_MATERIAL TO PROCESS:_
######

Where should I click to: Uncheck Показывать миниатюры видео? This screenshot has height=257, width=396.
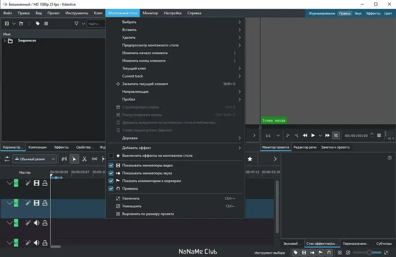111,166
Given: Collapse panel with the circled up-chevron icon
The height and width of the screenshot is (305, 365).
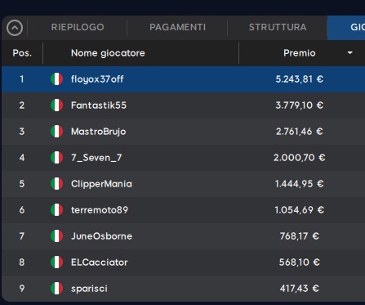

######

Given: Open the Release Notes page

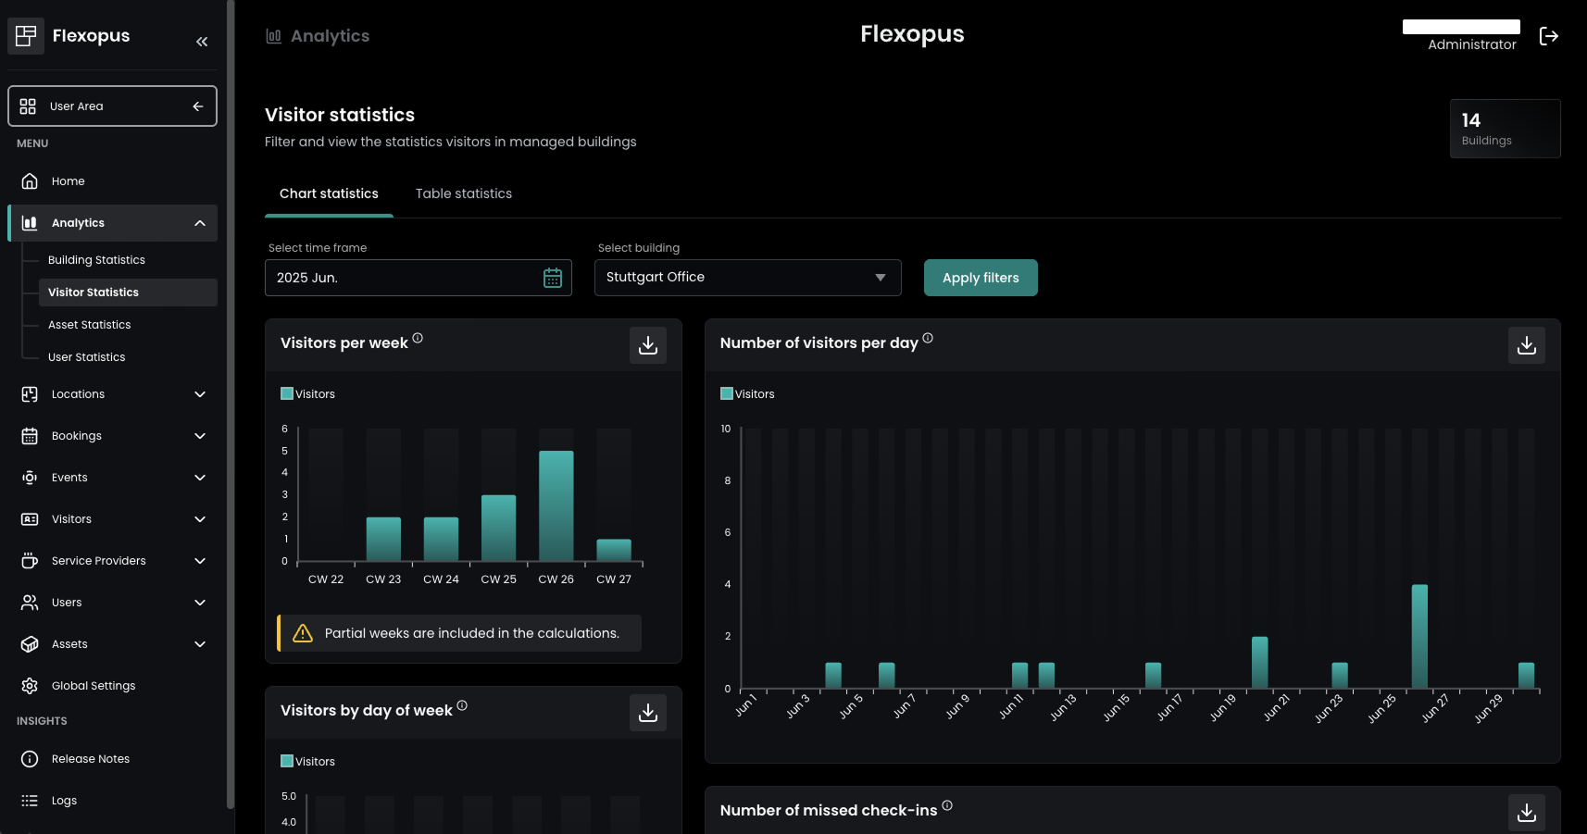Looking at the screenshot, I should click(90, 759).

######

_STATED GOAL:_
List the lines from the one containing "Where should I" through the one containing "The height and", both included, as a numbered list with blank lines and pictures omitted.

_WRITTEN RESPONSE:_
1. Where should I click to: Uncheck Показывать миниатюры видео? This screenshot has height=257, width=396.
2. 111,166
3. Given: Collapse panel with the circled up-chevron icon
4. The height and width of the screenshot is (305, 365).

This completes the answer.